Anonymous | TrustRadius Reviewer
Score 8 out of 10
Vetted Review
Verified User

Overall Satisfaction with Ansible

We use Ansible to provision web servers, load balancers and other pieces of infrastructure. We will also, on occasion use it to provision docker containers when the provisioning is too complex to fit into a single docker file.

We also use it to provision disposable local development environments that identically match production environments.
  • Ansible is extremely easy to use when compared to other CM tools. Developers new to Ansible can get up and running in very little time. This is nice, in that we can have a few people on each team that know Ansible well, but the other devs can all contribute.
  • Ansible is agent-less, so setup is much quicker...the code all lives and is executed from one place.
  • Ansible plays well with immutable architecture.

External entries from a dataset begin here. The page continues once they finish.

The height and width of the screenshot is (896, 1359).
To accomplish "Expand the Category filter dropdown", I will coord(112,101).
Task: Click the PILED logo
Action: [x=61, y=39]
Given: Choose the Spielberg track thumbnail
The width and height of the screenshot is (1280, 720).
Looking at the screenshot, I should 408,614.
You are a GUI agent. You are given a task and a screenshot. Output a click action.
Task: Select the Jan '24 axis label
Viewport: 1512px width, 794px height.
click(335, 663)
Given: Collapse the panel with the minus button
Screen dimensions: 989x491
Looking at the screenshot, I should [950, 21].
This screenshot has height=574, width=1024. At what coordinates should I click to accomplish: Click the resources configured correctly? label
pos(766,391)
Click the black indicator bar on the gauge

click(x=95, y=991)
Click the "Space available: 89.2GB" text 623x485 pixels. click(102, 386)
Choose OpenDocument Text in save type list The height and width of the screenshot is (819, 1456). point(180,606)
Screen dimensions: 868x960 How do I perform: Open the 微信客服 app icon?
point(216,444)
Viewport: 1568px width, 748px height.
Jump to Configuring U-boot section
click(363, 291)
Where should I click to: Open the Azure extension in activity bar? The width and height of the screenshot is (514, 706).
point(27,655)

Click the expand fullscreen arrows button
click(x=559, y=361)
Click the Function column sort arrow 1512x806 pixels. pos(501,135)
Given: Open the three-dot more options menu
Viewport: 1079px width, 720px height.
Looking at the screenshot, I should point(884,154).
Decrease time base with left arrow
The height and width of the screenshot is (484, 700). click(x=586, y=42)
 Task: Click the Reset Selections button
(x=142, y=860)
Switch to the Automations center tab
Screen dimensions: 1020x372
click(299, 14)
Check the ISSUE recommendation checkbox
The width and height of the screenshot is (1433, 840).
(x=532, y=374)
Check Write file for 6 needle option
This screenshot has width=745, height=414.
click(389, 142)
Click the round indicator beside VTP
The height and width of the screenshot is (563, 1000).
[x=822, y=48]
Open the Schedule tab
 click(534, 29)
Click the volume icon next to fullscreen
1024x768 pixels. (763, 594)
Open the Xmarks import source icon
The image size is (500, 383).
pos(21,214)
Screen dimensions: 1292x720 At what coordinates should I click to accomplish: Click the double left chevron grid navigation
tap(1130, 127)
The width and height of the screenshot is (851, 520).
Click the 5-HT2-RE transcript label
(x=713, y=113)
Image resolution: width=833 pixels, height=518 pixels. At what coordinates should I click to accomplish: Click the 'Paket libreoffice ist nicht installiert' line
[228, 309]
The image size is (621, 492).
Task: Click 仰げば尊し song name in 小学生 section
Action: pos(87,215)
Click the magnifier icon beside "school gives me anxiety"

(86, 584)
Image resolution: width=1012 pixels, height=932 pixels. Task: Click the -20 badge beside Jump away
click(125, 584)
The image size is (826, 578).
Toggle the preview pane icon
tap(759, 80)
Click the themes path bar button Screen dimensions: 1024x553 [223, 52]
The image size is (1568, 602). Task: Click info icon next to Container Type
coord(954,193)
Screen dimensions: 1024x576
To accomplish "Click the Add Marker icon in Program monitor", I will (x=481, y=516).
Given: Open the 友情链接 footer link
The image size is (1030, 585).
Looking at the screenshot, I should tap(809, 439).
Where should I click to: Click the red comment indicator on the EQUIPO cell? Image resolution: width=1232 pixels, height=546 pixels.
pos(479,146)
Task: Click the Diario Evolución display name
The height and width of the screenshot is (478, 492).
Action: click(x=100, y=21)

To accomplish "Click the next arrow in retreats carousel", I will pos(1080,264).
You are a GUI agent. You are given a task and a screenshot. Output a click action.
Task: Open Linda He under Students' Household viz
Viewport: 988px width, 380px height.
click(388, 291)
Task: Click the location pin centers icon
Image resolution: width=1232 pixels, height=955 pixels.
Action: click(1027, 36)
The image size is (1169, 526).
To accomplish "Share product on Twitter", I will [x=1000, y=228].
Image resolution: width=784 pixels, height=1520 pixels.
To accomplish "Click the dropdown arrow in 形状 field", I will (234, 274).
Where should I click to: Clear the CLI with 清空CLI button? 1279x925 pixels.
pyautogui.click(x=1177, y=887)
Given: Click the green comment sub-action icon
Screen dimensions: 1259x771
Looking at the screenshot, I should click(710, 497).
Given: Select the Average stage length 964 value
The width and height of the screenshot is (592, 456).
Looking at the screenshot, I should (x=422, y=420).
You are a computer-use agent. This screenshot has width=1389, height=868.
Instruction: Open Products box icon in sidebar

It's every bit as easy to create a new server and destroy the old one as it is to update the old one.
  • Yaml for configurations is an excellent choice.
  • Tooling and documentation is growing now that it's not super-new anymore, but this was an issue for a while, primarily because the other main CM tools had simply been around longer.
  • Large-scale use cases might benefit more from a CM tool with an agent.
  • Jinja templates are used - many don't like this.
  • It allowed my small team (part of a medium-sized company) to take on server architecture endeavors that we would have avoided if we only had Chef of Puppet, simply because the time from start to finish with Ansible is much more rapid.
  • Many of our apps have short lifecycles. It's nice to have a provisioning script that doesn't require a large investment when your application's lifecycle is short.
  • Having no agent greatly simplifies things. You can run scripts from any machine, or even from a development machine.
Hands-Down what makes Ansible shine is it's simplicity. Other CM tools provide more features, but for many use cases, these features simply aren't needed.

Ansible is like a pocket knife - quick, small, easy to pull out and use, and so you always keep it in your back pocket. However, if you're working on a large, more specific infrastructure project, you may find Ansible to be lacking.
Well suited for rapid infrastructure development/provisioning.
Well suited for immutable infrastructure.
Not as well suited for large-scale infrastructure.